A substantial pay increase for all public safety officers is long overdue. The raise for highway patrol and other state law enforcement officers proposed by Georgia Gov. Nathan Deal is a start.
It shouldn’t need to be said, even aside from the increasingly violent confrontations of the last few years, that the duties of a professional peace officer are dangerous and getting more so.
“The thanks they receive has not kept pace,” Deal said last week in announcing his plan for a 20 percent pay hike for state troopers, game wardens, Georgia Bureau of Investigation officers and other state-level law enforcement personnel.
According to figures from the governor’s office, the raise would affect more than 3,300 state officers, effective with the new calendar year, and would cost about $79 million over the first year and a half. The measure is expected to pass both chambers of the General Assembly by comfortable margins.
Better pay is obviously a matter of retention and of competition for the best people in these tough jobs: “We’ve always got people leaving to go to federal law enforcement,” GBI Special Agent Blair Sansett of the Perry field office told the Macon Telegraph. “I think this’ll retain agents and create a better hiring pool for our agency.”
But it’s also a matter of public safety, in the most literal sense of that term.
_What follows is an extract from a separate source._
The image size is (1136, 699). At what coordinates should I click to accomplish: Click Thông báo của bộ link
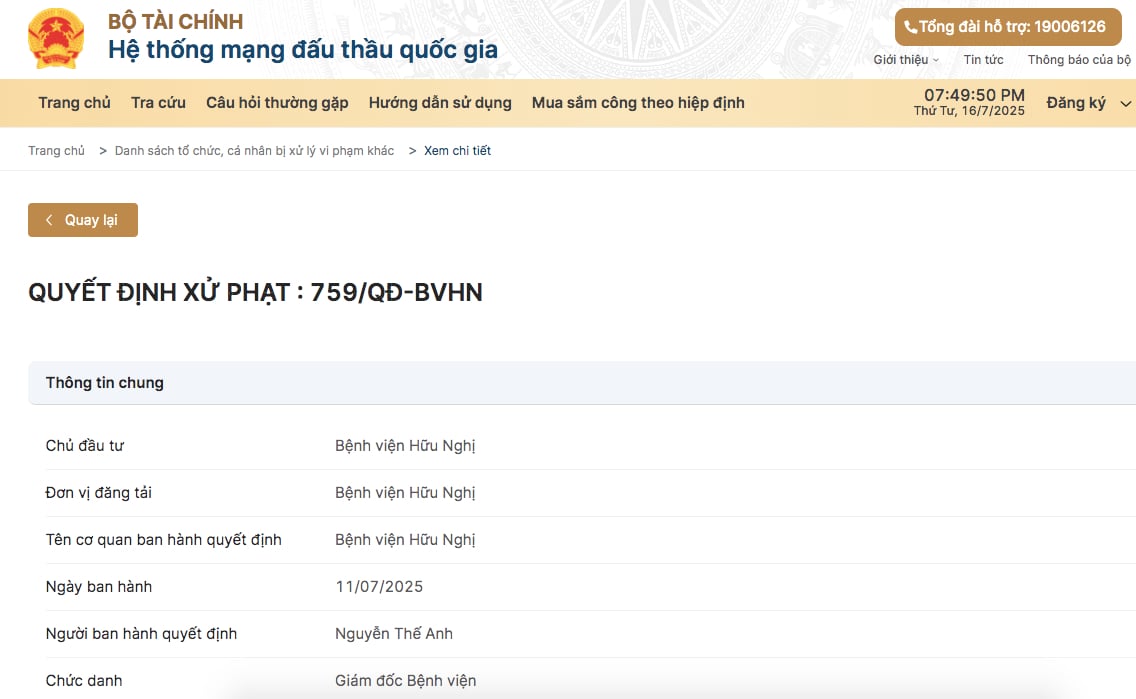click(1081, 60)
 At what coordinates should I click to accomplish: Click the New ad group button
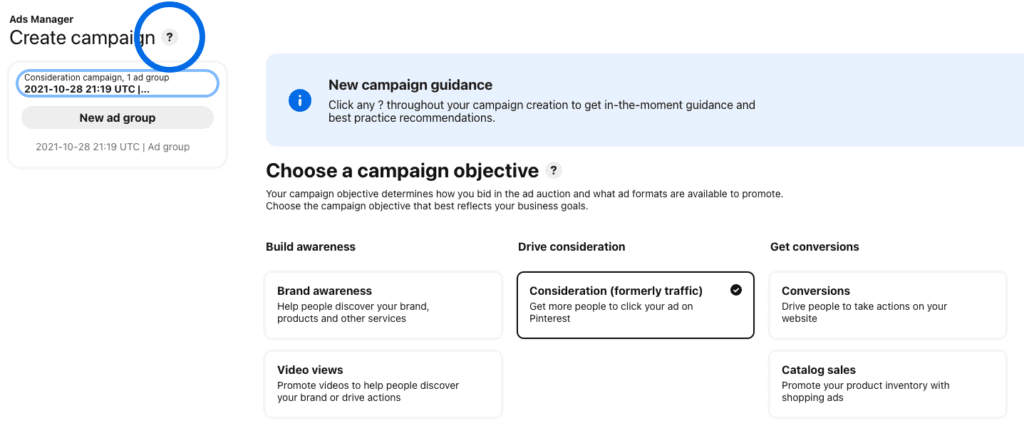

Trooper posts in Georgia, as has long been the case in Alabama, are often so understaffed that response time to traffic accidents is affected.
Better pay, significantly, isn’t the only part of Deal’s plan. The tensions — largely, though by no means exclusively, racial tensions — between police and members of the public are almost certainly, and quite rightly, behind an emphasis on better training as well.
“We have seen in cities across the country the need to foster and strengthen the ties of trust between law enforcement and the communities they serve,” Deal said at a Thursday ceremony at the Capitol announcing the plan.
Deal has recommended that all enforcement officers with arrest authority should have more continuing education opportunities in areas such as use of force and interaction with the public to prevent what should be routine encounters from escalating.
For many officers this would involve mental health training, the Telegraph reported, to help police spot signs of mental illness in people they encounter in the course of their duties, and respond accordingly.
The paltry salaries we pay the people who perform our hardest and most dangerous civilian duties are a chronic disgrace. A compensation level commensurate with what is demanded of them would demand a lot more from the rest of us than 20 percent, especially if we want to attract and retain the very best people suited for this incredibly hazardous and stressful work.
But again, it’s a step in the right direction. Preferably just the first one.